Probably a bad idea, according to what we know now about echo chambers in social networking.

http://ccs.mit.edu/papers/CCSWP165.html


What you can do with NNTP is run a local NNTP caching server. Then connect to that server instead of the real one. Your caching server can retain articles as long as you want; much longer than the upstream server.

(Though mere long article retention is not necessarily the best archive interface, of course.)

Disclaimer: I'm not well-versed in the solutions in this space. Maybe there is some NNTP cacher out there that also has a web archive interface into it or whatever.


Yes, and I have 100% of the D newsgroups archived back to the very first post. Anyone can get them from the D NNTP server. I also wrote a program to create static web pages from them:

https://github.com/DigitalMars/ngArchiver

and the generated pages:

https://digitalmars.com/d/archives/digitalmars/D/index.html

When we were working on the history of the D programming language paper, this was an invaluable resource.
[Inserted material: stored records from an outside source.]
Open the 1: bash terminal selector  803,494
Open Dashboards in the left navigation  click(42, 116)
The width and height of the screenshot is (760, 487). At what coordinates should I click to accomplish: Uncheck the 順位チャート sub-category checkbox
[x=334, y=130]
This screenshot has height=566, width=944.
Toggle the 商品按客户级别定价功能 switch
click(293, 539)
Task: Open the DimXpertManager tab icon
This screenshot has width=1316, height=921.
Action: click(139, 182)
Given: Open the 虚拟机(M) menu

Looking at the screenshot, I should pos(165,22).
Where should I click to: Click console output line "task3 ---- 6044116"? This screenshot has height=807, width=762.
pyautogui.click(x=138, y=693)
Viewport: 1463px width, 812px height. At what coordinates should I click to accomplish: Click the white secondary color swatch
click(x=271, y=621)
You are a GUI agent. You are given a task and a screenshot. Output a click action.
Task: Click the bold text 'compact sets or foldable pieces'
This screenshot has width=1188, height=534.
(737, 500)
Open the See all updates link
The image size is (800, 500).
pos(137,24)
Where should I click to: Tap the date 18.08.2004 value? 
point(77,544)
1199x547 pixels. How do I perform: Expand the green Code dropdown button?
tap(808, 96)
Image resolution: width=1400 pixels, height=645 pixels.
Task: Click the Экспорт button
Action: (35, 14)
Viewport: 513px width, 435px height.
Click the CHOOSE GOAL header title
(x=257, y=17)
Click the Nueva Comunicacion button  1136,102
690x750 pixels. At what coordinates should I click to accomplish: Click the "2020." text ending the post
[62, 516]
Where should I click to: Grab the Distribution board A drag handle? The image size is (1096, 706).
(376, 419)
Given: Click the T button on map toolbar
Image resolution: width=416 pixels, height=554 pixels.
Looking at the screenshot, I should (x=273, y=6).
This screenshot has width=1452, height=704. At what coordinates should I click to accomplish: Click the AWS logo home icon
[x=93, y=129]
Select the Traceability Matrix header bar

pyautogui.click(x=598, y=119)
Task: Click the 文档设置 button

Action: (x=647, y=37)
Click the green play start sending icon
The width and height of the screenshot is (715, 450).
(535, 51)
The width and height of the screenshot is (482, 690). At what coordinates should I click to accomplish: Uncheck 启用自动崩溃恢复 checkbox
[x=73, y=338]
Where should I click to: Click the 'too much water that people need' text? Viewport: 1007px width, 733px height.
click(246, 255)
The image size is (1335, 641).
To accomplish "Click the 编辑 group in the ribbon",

Back when I was first learning about D (over 10 years ago), I crawled those archives and sorted all the posts based on the comment count. It revealed many interesting topics and the history of how D progressed as a language.

I wish forum.dlang.org had a quick way of browsing just the top list of the most commented posts.


Well it is open sourced on GitHub you are welcome to make tickets. Maybe thats a small type of enhancement the D forums could benefit from. Filters that produce informative pages / results.


Good idea. Never thought of that!


I've been using the NNTP server provided by https://www.aioe.org/ for quite a few years.

There is also https://www.eternal-september.org/ which I used.

AOIE requires no authentication. The Eternal September server requires account registration via the web site; then you use an authenticated NNTP connection.

There are other servers out there.

These sites do not provide any archive.